### Objective
Pull out each line in the entries below that contains the word "magnifier".

-------- Material provided --------

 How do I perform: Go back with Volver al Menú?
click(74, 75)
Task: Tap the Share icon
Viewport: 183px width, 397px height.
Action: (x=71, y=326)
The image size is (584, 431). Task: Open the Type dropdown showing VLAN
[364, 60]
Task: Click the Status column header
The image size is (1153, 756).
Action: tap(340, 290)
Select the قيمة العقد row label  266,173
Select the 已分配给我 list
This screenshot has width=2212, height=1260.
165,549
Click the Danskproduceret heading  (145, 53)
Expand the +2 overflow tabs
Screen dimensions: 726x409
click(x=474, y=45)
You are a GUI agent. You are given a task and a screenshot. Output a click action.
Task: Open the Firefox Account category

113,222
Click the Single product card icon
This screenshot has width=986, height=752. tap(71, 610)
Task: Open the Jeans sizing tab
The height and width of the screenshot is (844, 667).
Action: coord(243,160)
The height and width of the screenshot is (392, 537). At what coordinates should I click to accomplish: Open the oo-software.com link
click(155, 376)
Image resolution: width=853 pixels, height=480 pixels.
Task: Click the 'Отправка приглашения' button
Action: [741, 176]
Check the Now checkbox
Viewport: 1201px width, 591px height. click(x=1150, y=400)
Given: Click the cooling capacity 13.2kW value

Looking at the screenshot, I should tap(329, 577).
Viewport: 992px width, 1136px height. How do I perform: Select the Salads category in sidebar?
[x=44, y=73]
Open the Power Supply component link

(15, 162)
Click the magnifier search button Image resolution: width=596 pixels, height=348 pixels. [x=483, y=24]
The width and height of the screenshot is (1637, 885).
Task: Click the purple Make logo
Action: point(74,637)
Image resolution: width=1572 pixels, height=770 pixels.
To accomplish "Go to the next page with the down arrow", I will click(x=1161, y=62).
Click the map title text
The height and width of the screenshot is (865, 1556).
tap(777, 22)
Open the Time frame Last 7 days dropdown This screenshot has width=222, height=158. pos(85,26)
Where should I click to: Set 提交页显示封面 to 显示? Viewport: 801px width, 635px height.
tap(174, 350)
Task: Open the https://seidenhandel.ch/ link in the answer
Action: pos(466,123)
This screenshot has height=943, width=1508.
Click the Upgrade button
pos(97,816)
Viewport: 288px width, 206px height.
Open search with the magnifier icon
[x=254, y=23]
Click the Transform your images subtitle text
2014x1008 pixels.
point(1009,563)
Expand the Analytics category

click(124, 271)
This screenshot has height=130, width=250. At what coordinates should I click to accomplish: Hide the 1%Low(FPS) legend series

--------

### Response to this task
Click the magnifier search button Image resolution: width=596 pixels, height=348 pixels. [x=483, y=24]
Open search with the magnifier icon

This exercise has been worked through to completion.